Read 1 Peter 1:13
Eagle thinkers ask the hard questions, take strategic risks, search hard for the whole truth, and soar high above mediocrity. Parrot people enjoy the predictable, routine, rehearsed words of others.
As we discussed yesterday, the church is overrun with parrots and virtually devoid of eagles. Too harsh? You decide. Who are the eagles today who offer fresh-from-the-mountain insights about world missions, biblical doctrines, evangelism, Christian education, apologetics, and the disciplines of the faith? Who are those who forge out creative ways of communicating the truths of Scripture so that it’s more than a hodgepodge of borrowed thoughts, rehearsals of the obvious, which tend to paralyze the critical faculties of active minds?
Eagles are independent thinkers.
It’s not that they abandon the orthodox faith or question the authority of God’s inerrant Word...it’s simply that they are weary of being told, “Stay on the perch and repeat after me.” Eagles have built-in perspective, a sensitivity that leaves room for fresh input that hasn’t been glazed by overuse.
The church today is in desperate need of eagles—people who come to their tasks with the abandonment of that keen-minded Jew from Tarsus. If you need an illustration, read Romans. Like a careful midwife, Paul assists in the birth of doctrine, allowing it to breathe and scream, stretch and grow, as God the Creator designed it to do.
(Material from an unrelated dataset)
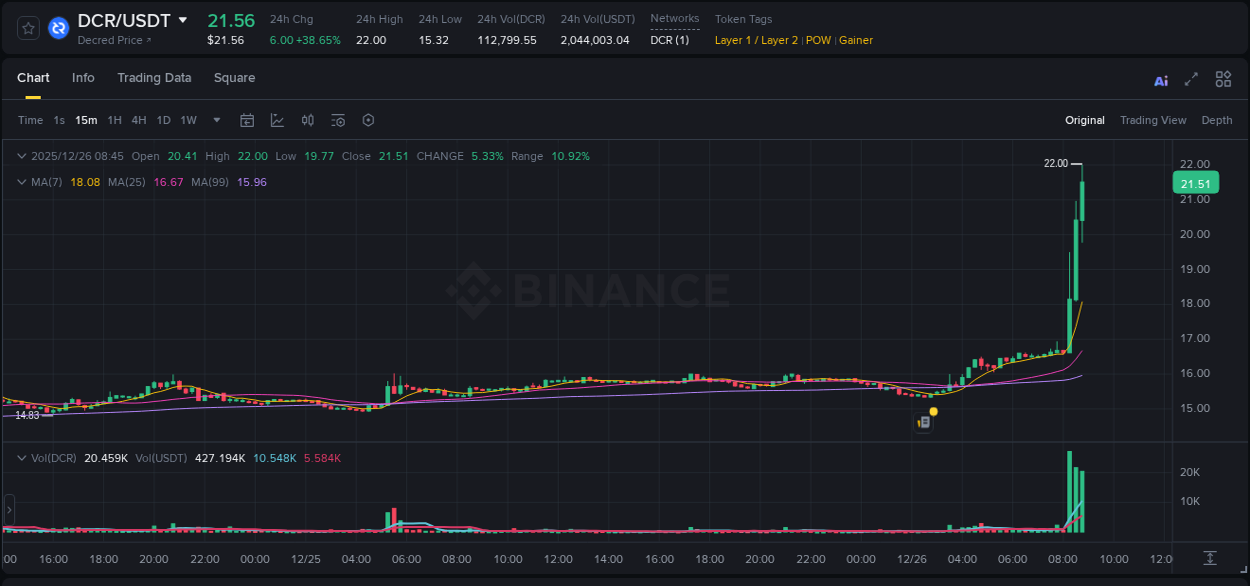Collapse the OHLC info row chevron
Screen dimensions: 1250x586
click(x=20, y=156)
And he isn’t afraid to say it for the first time, using a whole new vocabulary and style that is as original as it is accurate. There’s not as much as a parrot feather on one page of that one-of-a-kind letter.
So then, which will it be? If you like being a parrot, stay put. But if you’re an eagle at heart, what are you doing on that perch? Do you have any idea how greatly you’re needed to soar and explore? Do you realize how out of place you are inside that cage? Even though others may not tell you, eagles look pretty silly stuck on a perch picking over a tasteless pile of dried seeds.
I’ve never heard anybody ask, “Eagle want a cracker?”